**Assignment**
Copy nothing before the line that contains "This screenshot has height=600, width=800."; from there, transcribe each line exactly through the end of the material, omitting pictures.

Extracted records Block Start

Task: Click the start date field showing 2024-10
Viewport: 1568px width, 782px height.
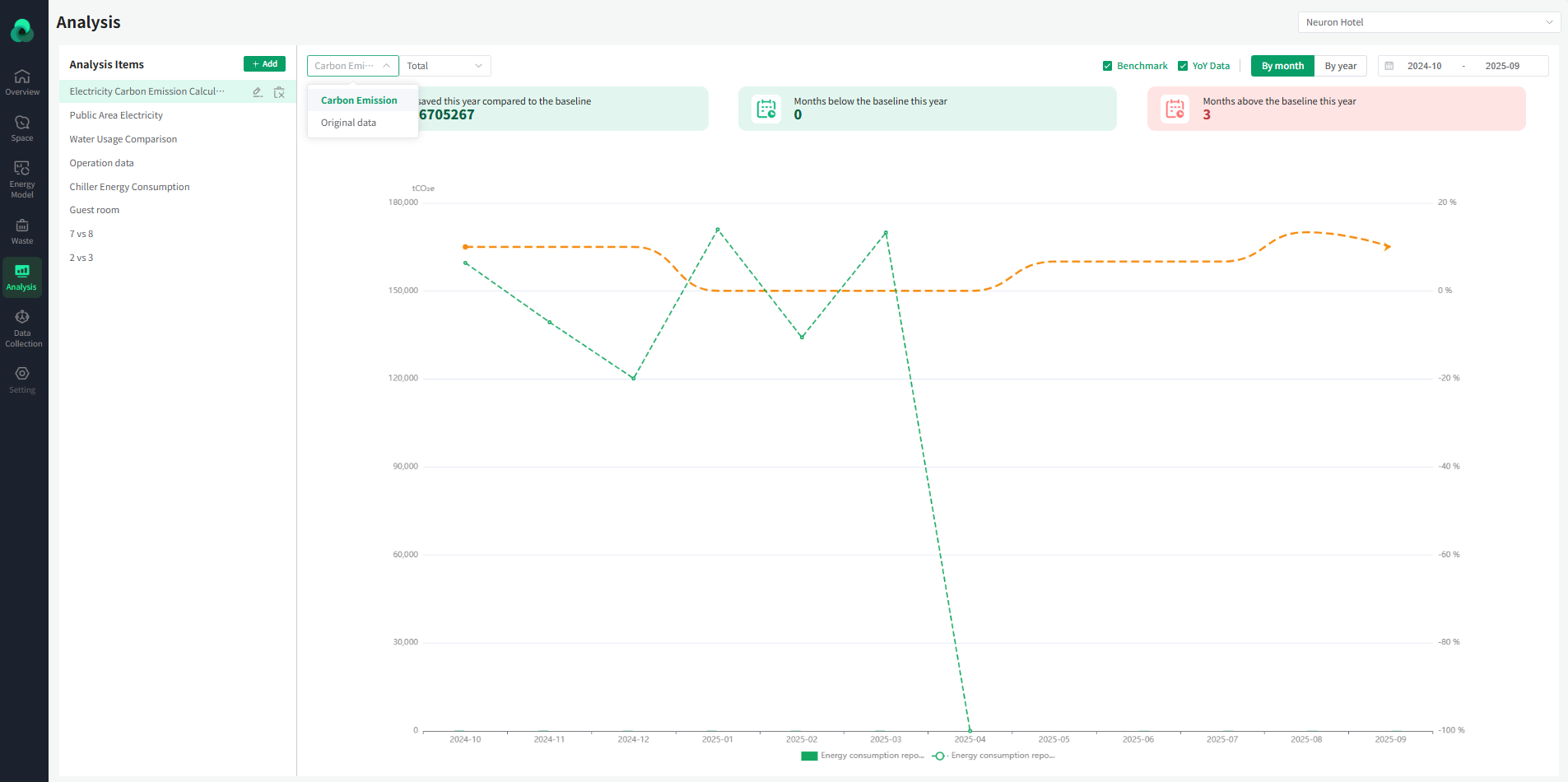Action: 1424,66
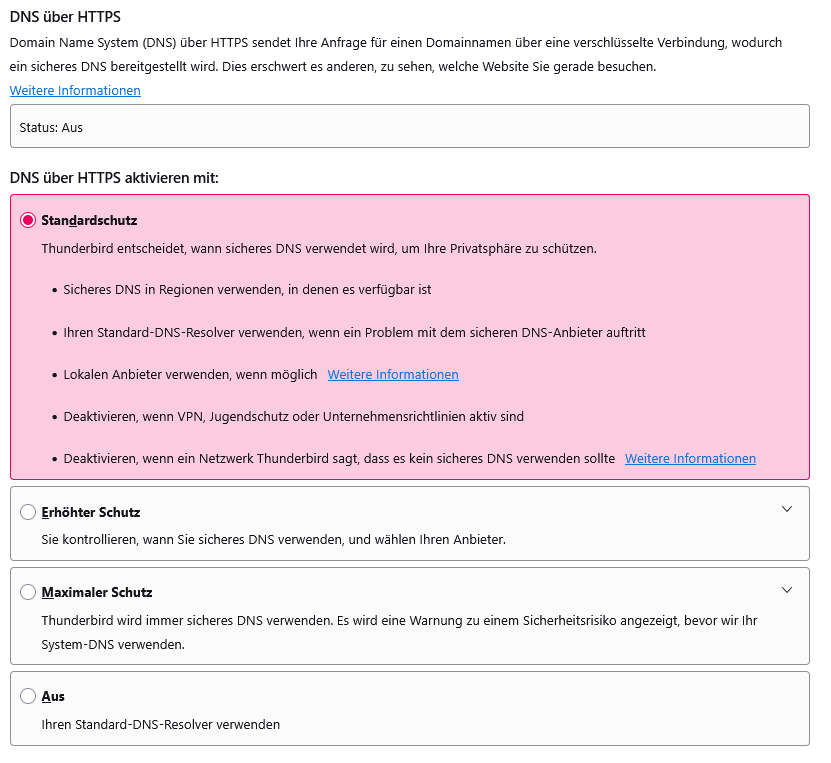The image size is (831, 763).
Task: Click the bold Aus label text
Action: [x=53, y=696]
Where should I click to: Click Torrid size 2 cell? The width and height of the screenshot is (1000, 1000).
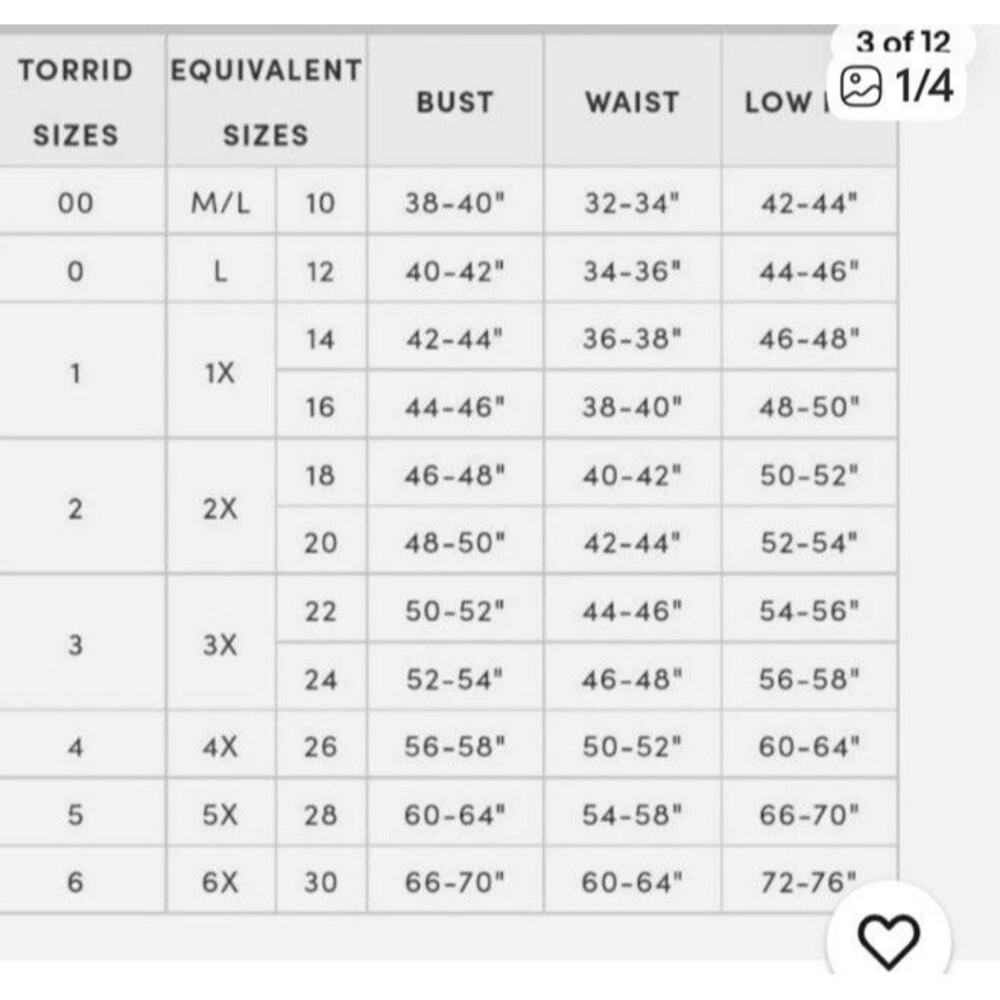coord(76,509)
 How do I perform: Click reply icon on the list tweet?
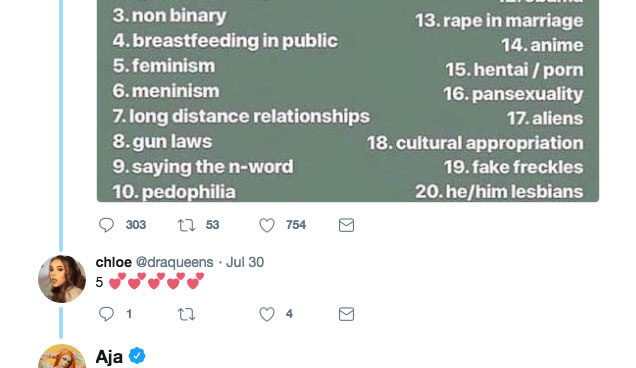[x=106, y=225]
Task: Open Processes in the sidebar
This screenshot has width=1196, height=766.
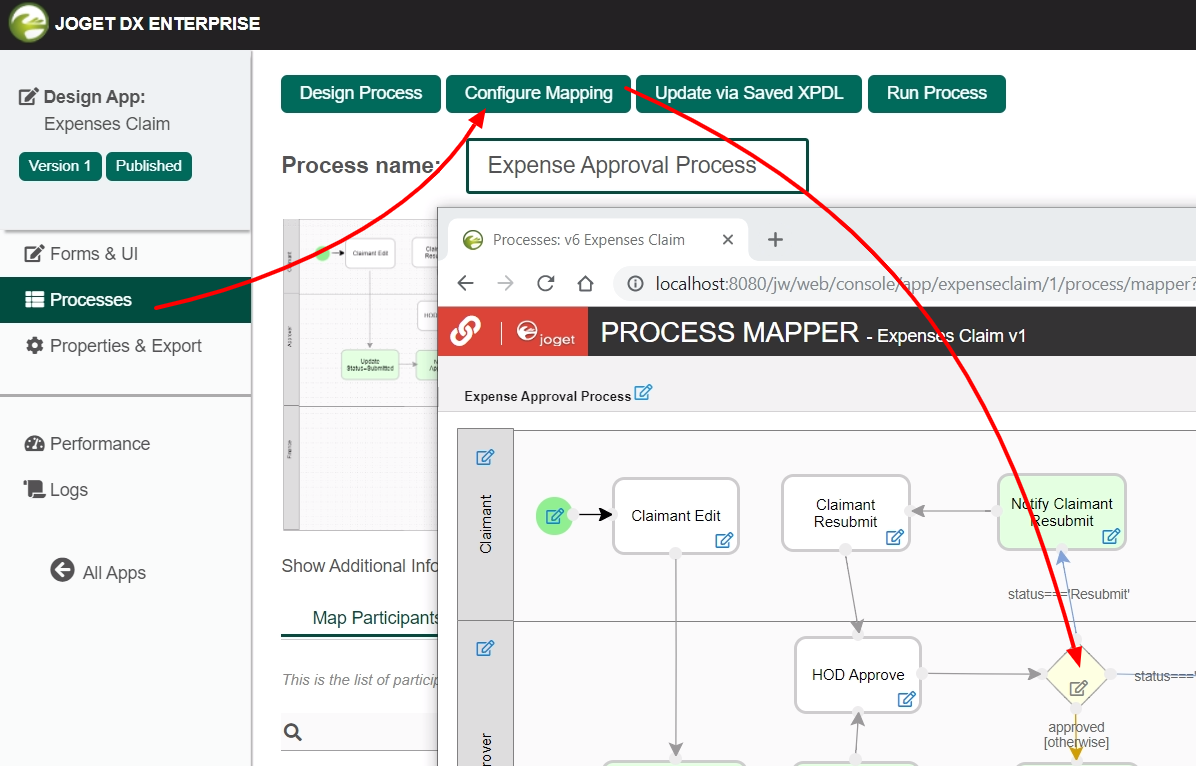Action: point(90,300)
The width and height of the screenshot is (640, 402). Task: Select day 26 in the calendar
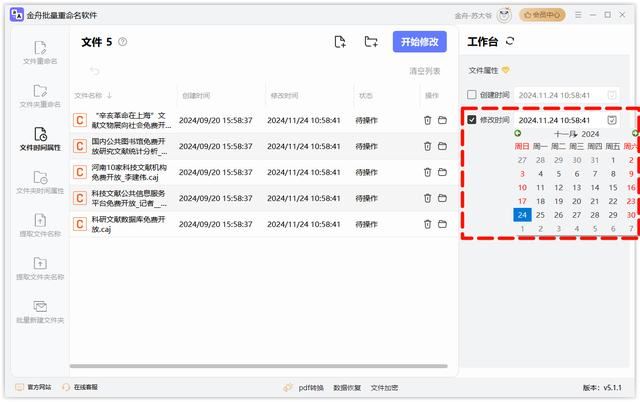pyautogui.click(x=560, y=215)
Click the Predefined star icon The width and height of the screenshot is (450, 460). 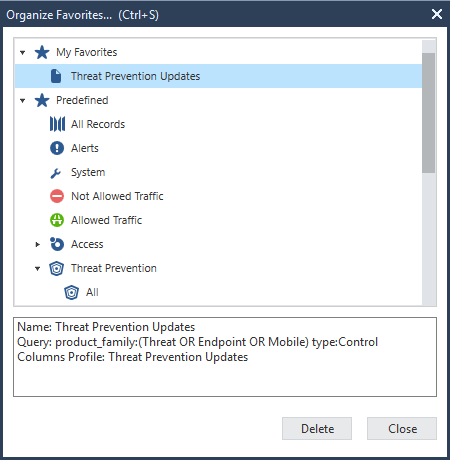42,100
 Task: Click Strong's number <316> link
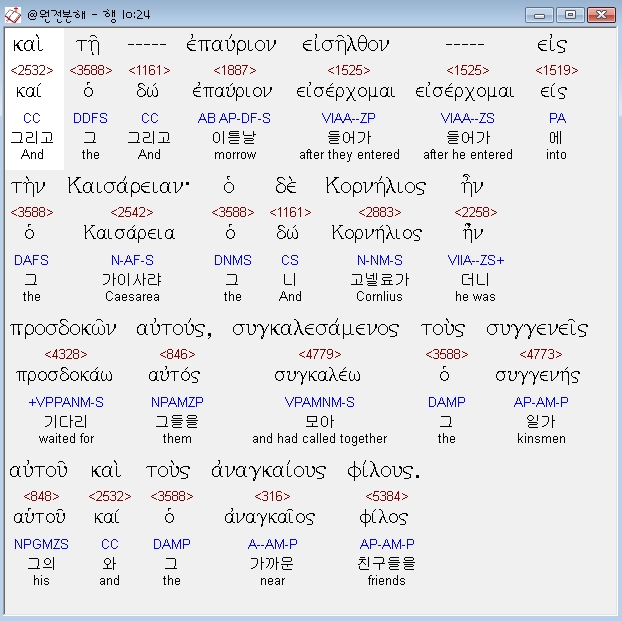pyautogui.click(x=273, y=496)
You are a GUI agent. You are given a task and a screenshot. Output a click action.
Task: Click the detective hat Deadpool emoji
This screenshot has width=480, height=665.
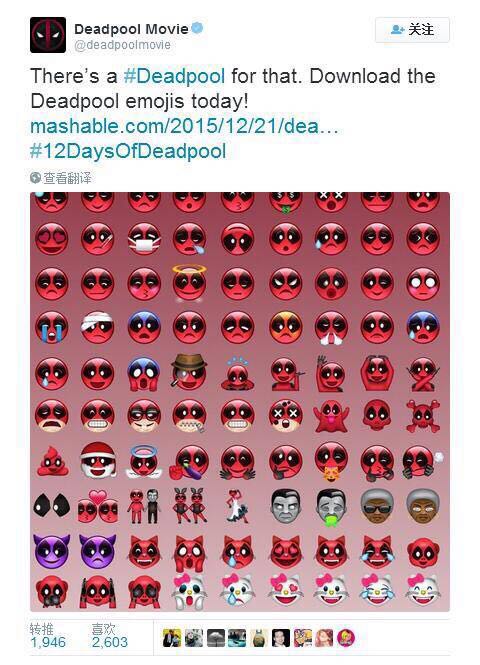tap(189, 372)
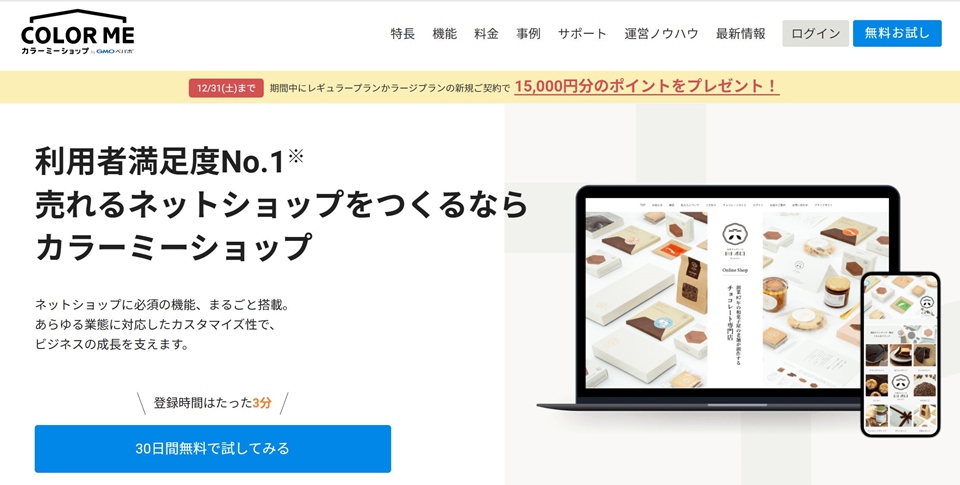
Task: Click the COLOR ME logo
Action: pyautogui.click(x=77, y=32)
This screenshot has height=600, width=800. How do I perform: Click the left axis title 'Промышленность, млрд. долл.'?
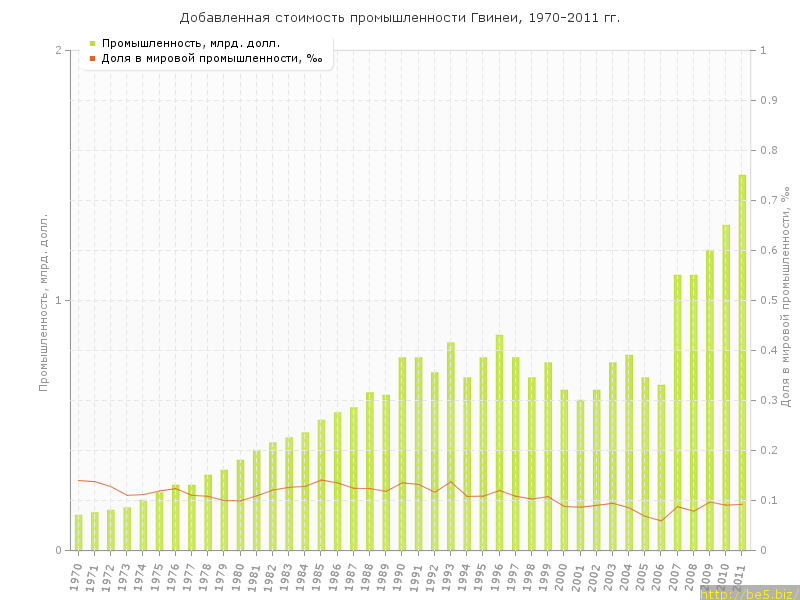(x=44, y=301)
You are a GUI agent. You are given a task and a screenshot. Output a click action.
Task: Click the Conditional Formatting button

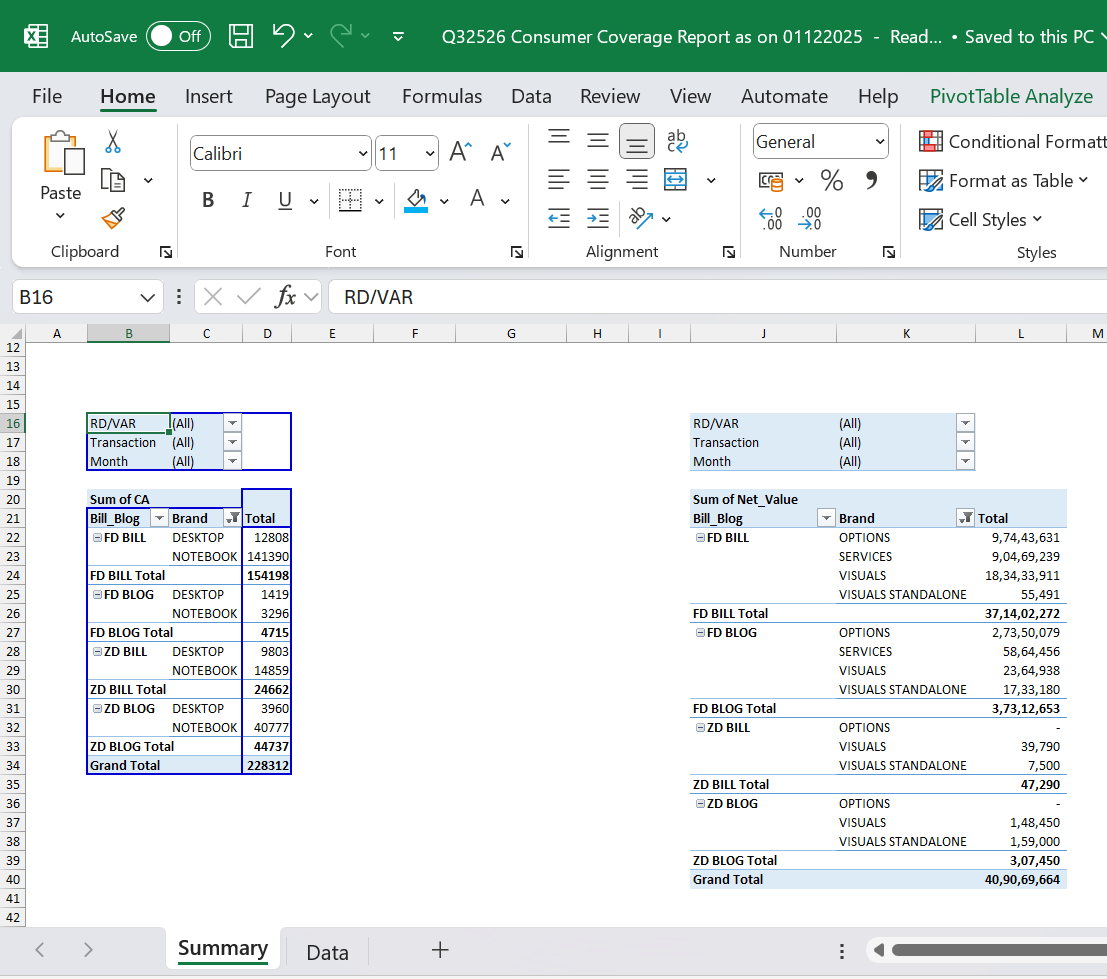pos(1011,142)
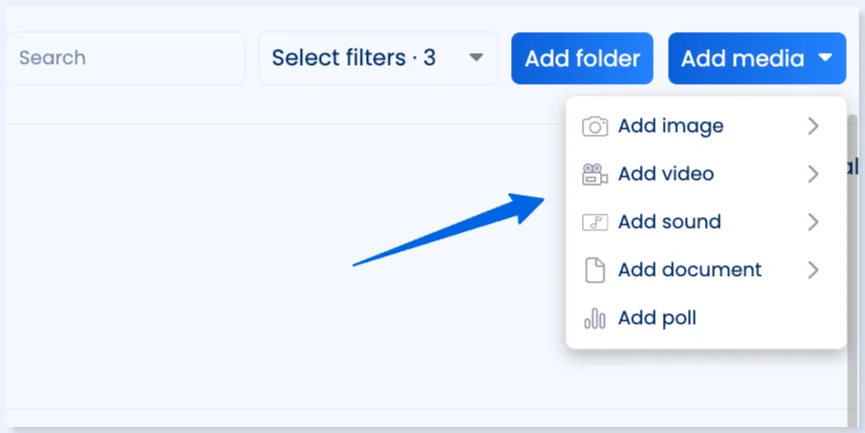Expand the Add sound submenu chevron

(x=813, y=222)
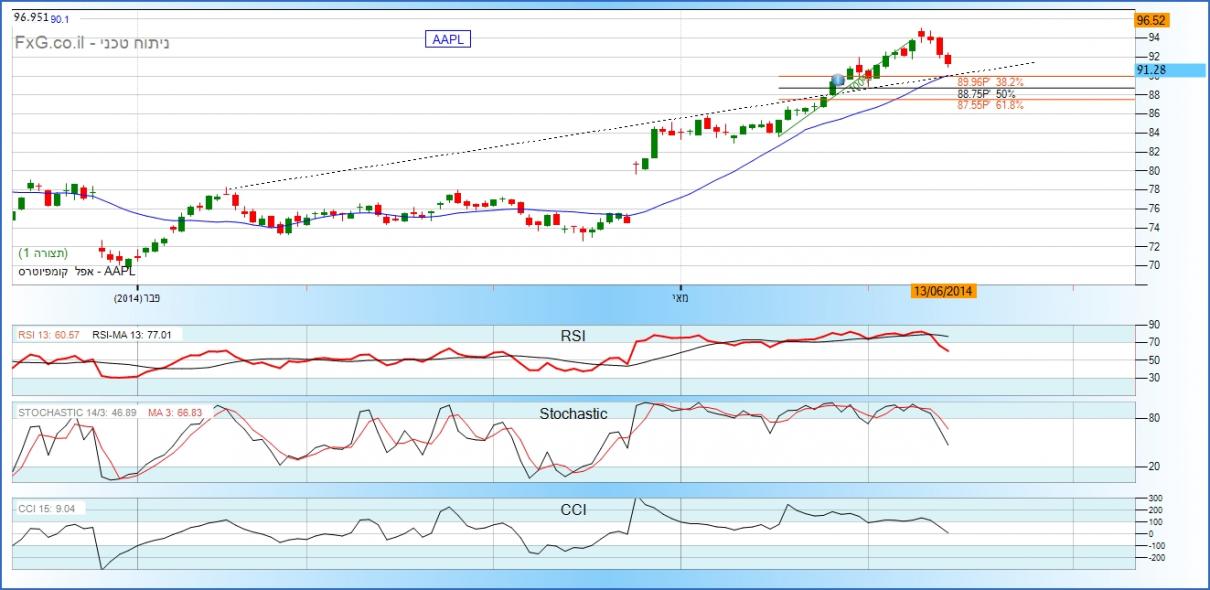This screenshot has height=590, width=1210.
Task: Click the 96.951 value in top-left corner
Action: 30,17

Extracted records Block End

**Result**
This screenshot has height=600, width=800. How do I perform: Click the left axis title 'Промышленность, млрд. долл.'?
(x=44, y=301)
You are a GUI agent. You are given a task and a screenshot. Output a click action.
Task: Click the Conditional Formatting button

pos(1011,142)
Expand the Add sound submenu chevron

(x=813, y=222)
This screenshot has height=590, width=1210.
Task: Click the 96.951 value in top-left corner
Action: 30,17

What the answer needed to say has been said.